Japanese Swordsmith est un jeu de simulation indépendant qui vous plonge dans la peau d'un forgeron de sabres à l'époque du Bakumatsu, à Kyoto. L'expérience tourne autour de la fabrication d'un katana à partir de tamahagane brut, en suivant les étapes traditionnelles du travail du métal japonais.
Gameplay
Chaque phase de la création de la lame exige une attention minutieuse. On commence par préparer le charbon de bois en sumikiri, en coupant et triant le matériau à la main pour alimenter la forge. Vient ensuite le mizuheshi : le tamahagane est chauffé, martelé, trempé puis brisé en morceaux que l'on trie selon sa qualité. Les fragments sont ensuite empilés et soudés en tsumiwakashi pour former une seule billette, avant que le pliage en tanren affine l'acier par des cycles répétés de chauffe et de martelage.
La construction se poursuit avec le tsukurikomi, qui superpose les aciers de gaine et de cœur pour définir la structure de la lame. Le métal est ensuite étiré en wakashinobe et sunobe, afin d'atteindre la longueur voulue tout en façonnant la pointe kissaki. Le formage au feu en hizukuri établit le tranchant, le dos et la courbure générale. L'application d'argile en tsuchioki délimite la zone qui produira le hamon lors de la trempe yakiire, étape décisive où le durcissement différentiel se fixe sans possibilité de correction.
Le polissage en togi élimine l'argile sur les pierres pour révéler le jigane et le hamon. Le montage final en koshirae assemble la tsuka, la tsuba et le saya pour achever le sabre. La réussite repose sur la lecture de la couleur de l'acier chaud, l'état de chaque coup de marteau et le timing de chaque étape, afin d'obtenir une lame qui conserve son tranchant sans se plier ni se briser.
Game Modes
Le jeu se présente comme une simulation solo, sans modes compétitifs ni coopératifs. Toute l'activité consiste à parcourir la séquence complète du travail traditionnel, du matériau brut au katana fini. Les joueurs répètent et perfectionnent le processus au fil de multiples tentatives, en ajustant leurs gestes selon les résultats des forgés précédents.
L'atelier du forgeron
Les outils, le mobilier, le stock de tamahagane et les pièces en cours peuvent être disposés librement dans l'espace de la forge. Ces choix influencent l'efficacité du travail ou créent l'ambiance souhaitée. La position des objets reste modifiable tout au long de la session.
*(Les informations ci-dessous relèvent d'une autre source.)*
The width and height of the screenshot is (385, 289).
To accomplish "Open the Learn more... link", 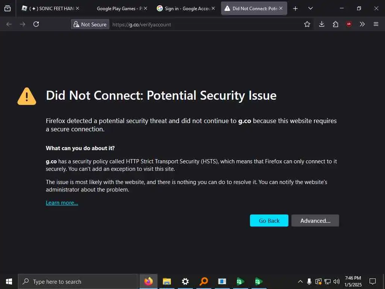I will point(62,203).
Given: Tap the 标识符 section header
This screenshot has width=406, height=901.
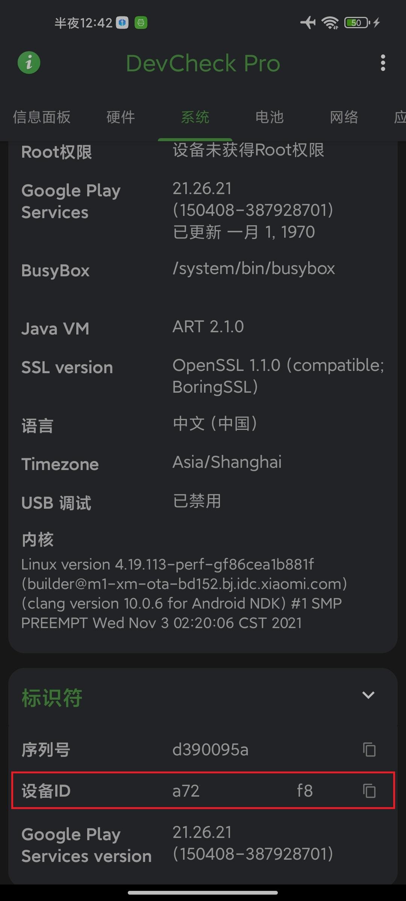Looking at the screenshot, I should click(x=52, y=698).
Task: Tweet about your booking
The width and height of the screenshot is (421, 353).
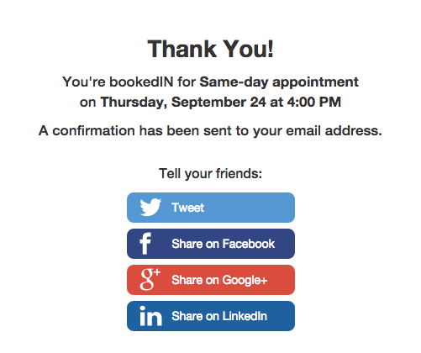Action: tap(211, 208)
Chaque lame terminée porte les traces visibles des décisions prises lors de l'application de l'argile et de la trempe. Le motif du hamon et le caractère général de l'acier reflètent la précision appliquée à chaque étape antérieure.
Est-ce que ça vaut le coup d'y jouer ?
Ce titre s'adresse aux amateurs de simulateurs de métiers détaillés et à ceux qui s'intéressent aux méthodes historiques de fabrication des sabres japonais. Sa courbe d'apprentissage exigeante et son enchaînement d'étapes irréversibles récompensent la patience et l'observation plutôt que la rapidité. Les joueurs en quête d'une expérience d'action ou narrative simple risquent de trouver le rythme trop posé. Le jeu reste disponible sur PC pour ceux qui souhaitent s'engager dans l'intégralité du parcours de forge.